§ **Given instruction**
Count the lines in the items below that contain the string "pixels", matching case exactly. Reply with the number alone.

§ **Recorded data**

--------

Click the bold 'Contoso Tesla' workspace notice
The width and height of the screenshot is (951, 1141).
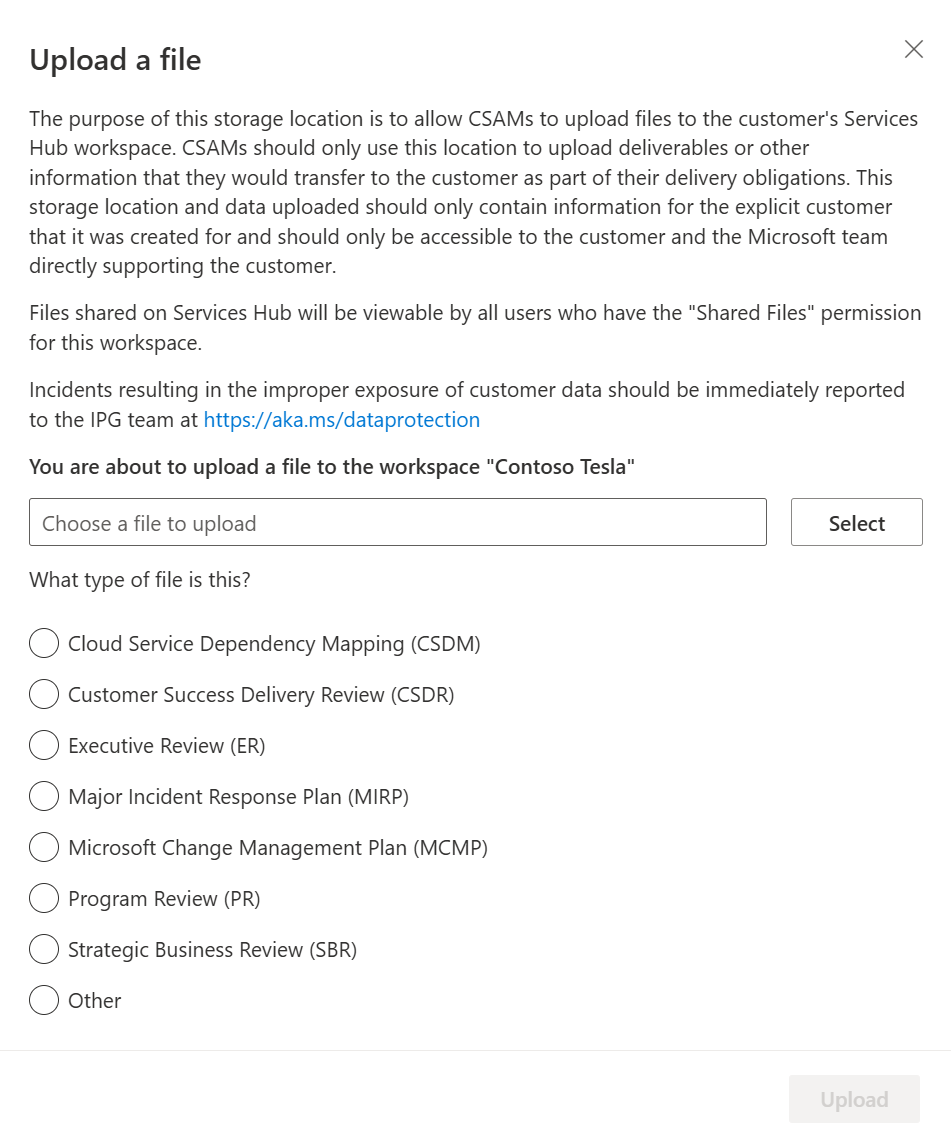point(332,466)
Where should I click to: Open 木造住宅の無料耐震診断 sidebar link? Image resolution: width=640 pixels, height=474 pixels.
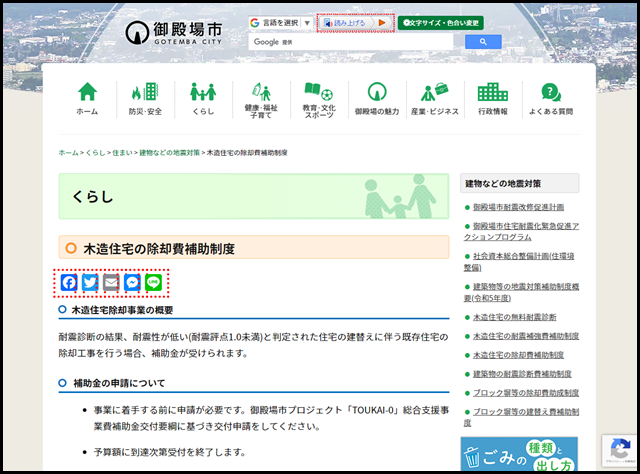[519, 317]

--------

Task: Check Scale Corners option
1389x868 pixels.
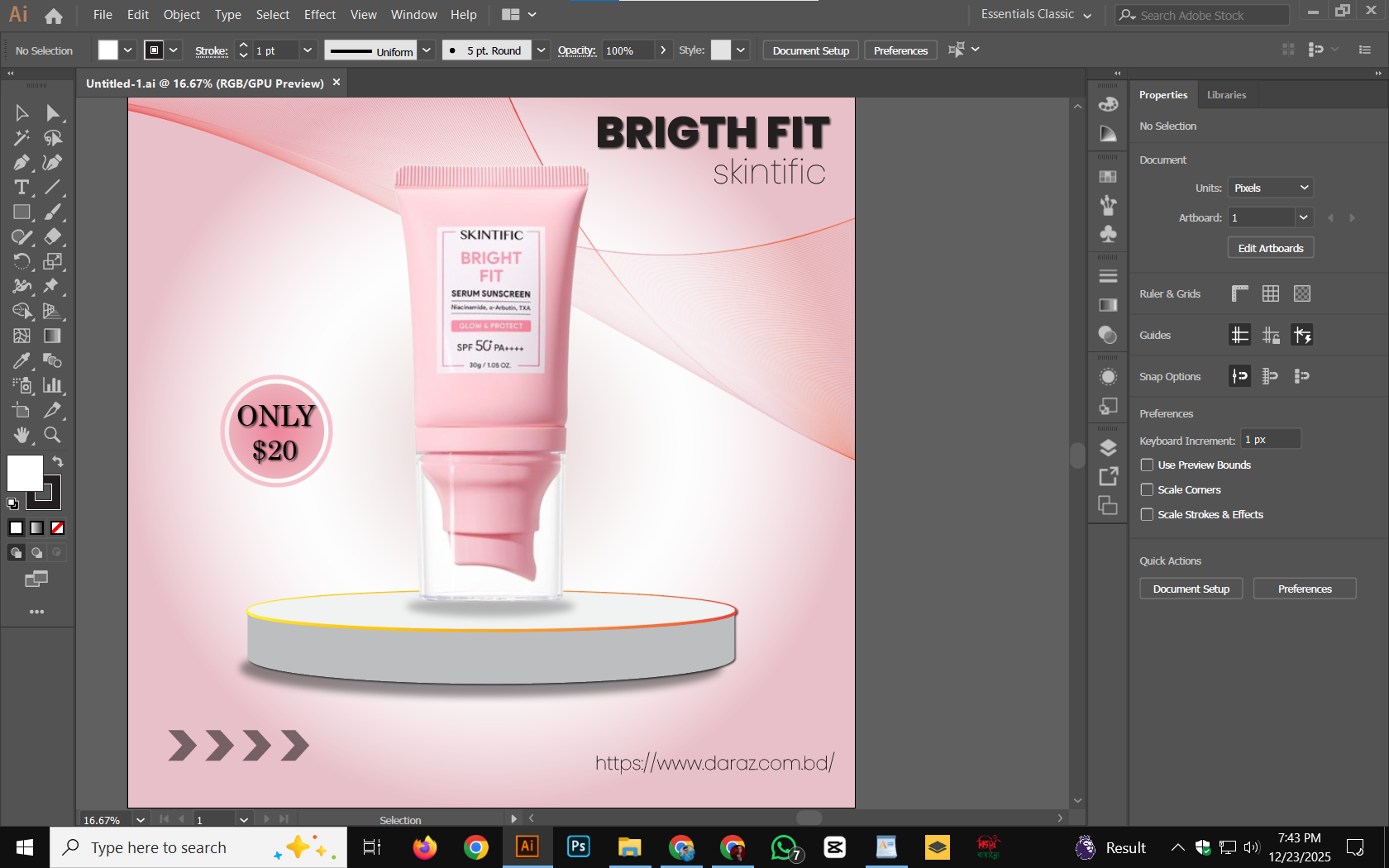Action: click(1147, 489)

--------

§ **Solution for this task**
2